How many times have you heard the complaint that teenagers these days have no communication skills?  That you spend your whole day with your head buried in a cell phone checking people’s status updates? That you’re too concerned with what Kim Kardashian is tweeting about rather than wondering why US troops are still hanging out in the Middle East? How you could want to partake in an environment where there is no privacy and everyone’s business becomes your business?

In the library, I have had a HUGE number of adults come to me concerned with teens being incapable of communicating with each other or adults properly because they primarily talk via text messages and social networking sites.  They tell me that it is shameful that The Oxford English Dictionary is adding words like OMG and LOL to their lists. How do I react? Dumbfounded.
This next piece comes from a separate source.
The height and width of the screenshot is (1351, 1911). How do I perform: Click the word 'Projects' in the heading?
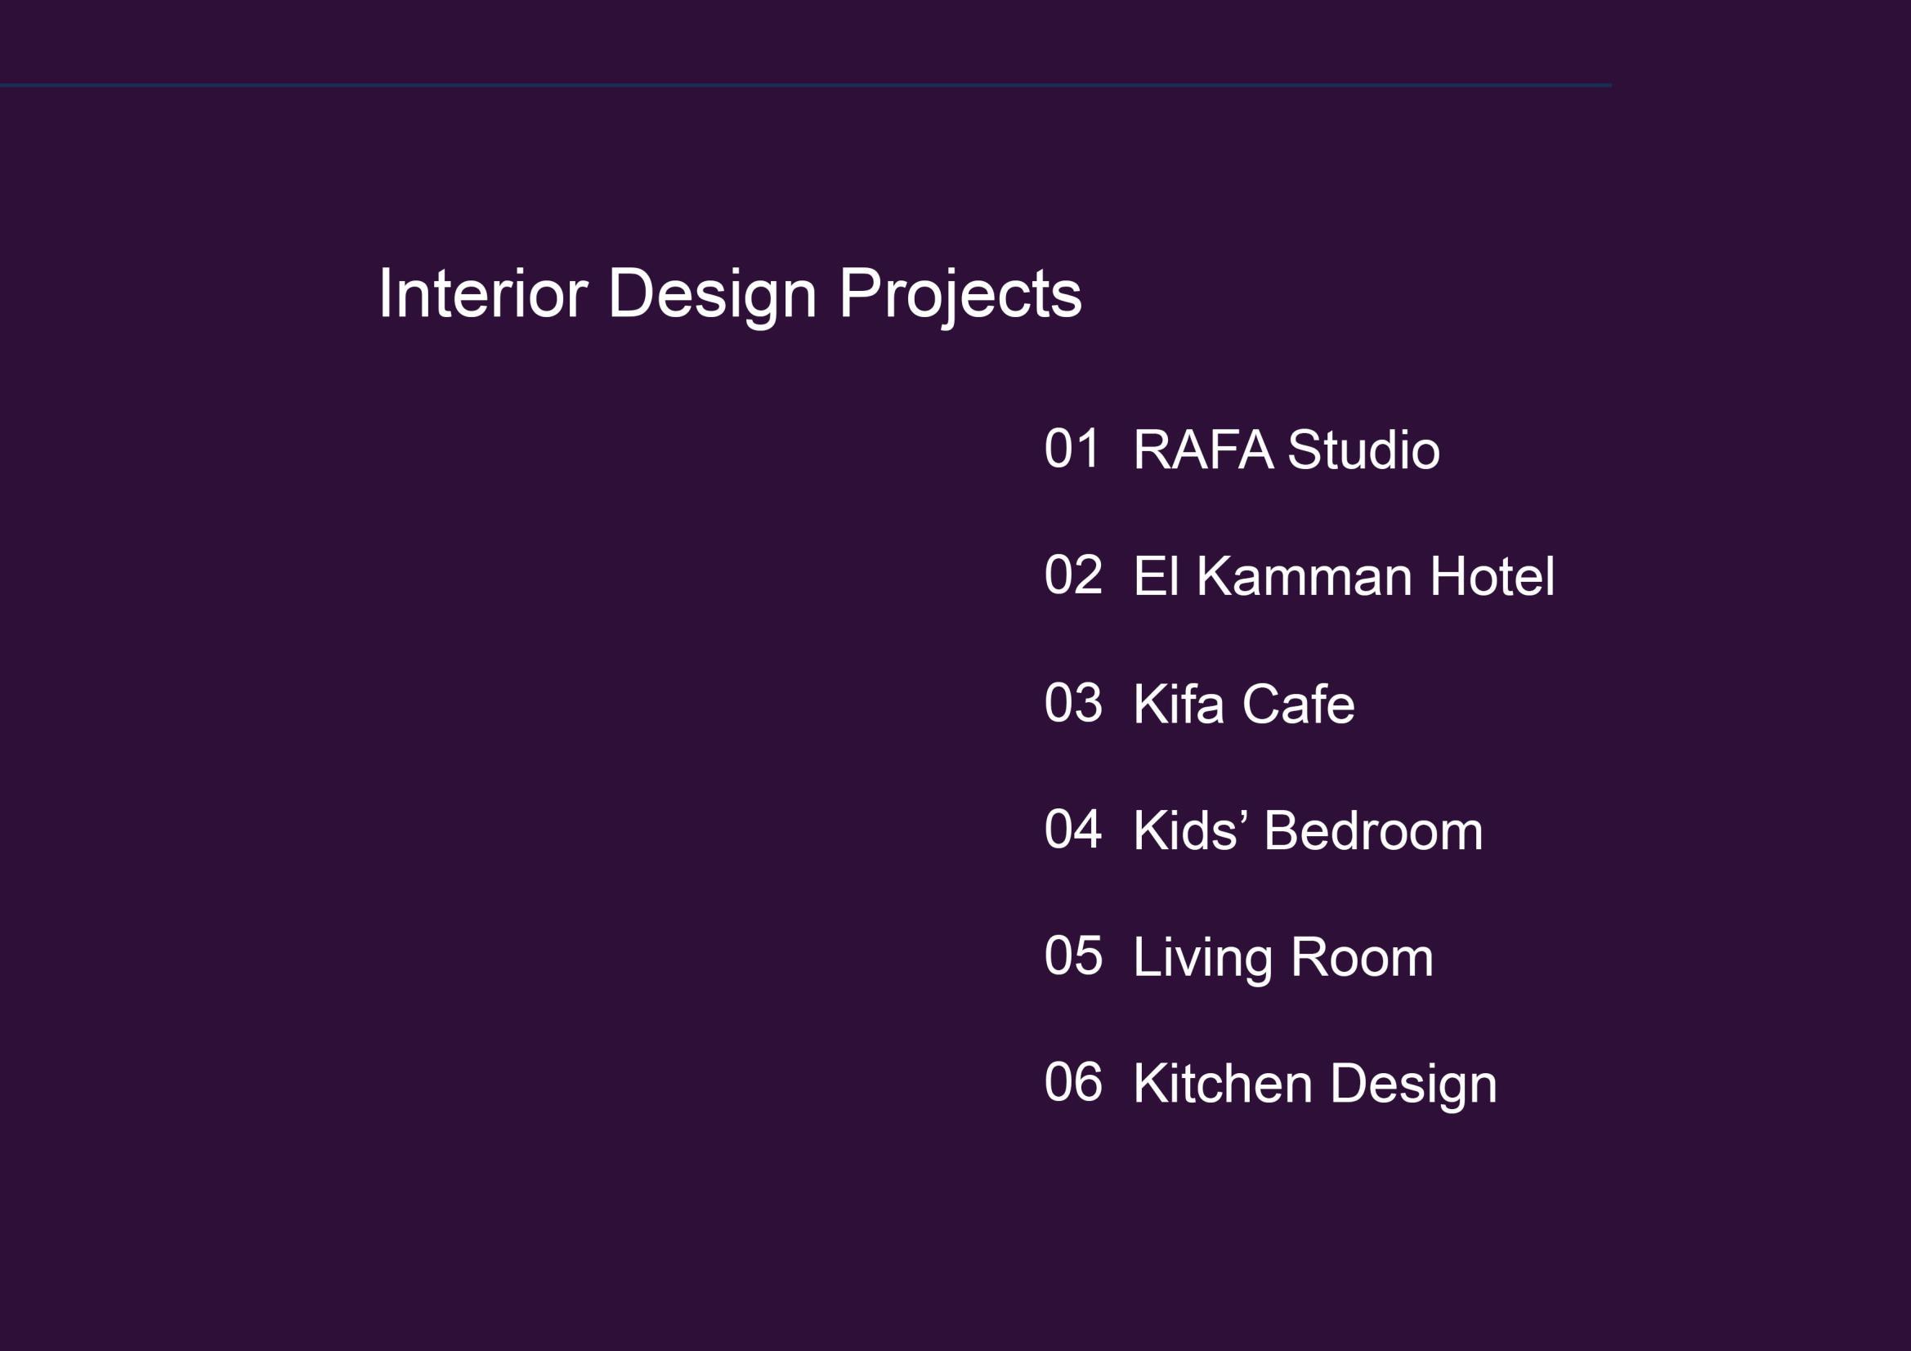point(960,294)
Truthfully, I think I have an easier time talking to the teens in my library than I do the adults! And maybe that’s because I am totally guilty of this. To be honest, I hate talking on the phone. Phoneaphobia– literally, I avoid it at all costs. If I can send a text or write an email, I will. Face to face and phone conversations are a last resort. But does that mean I’m any less capable of face to face or over the phone communication? I don’t think so.  When I do have to make that dreadful phone call, it seems to go basically the same that an email or text would– it’s just not my style.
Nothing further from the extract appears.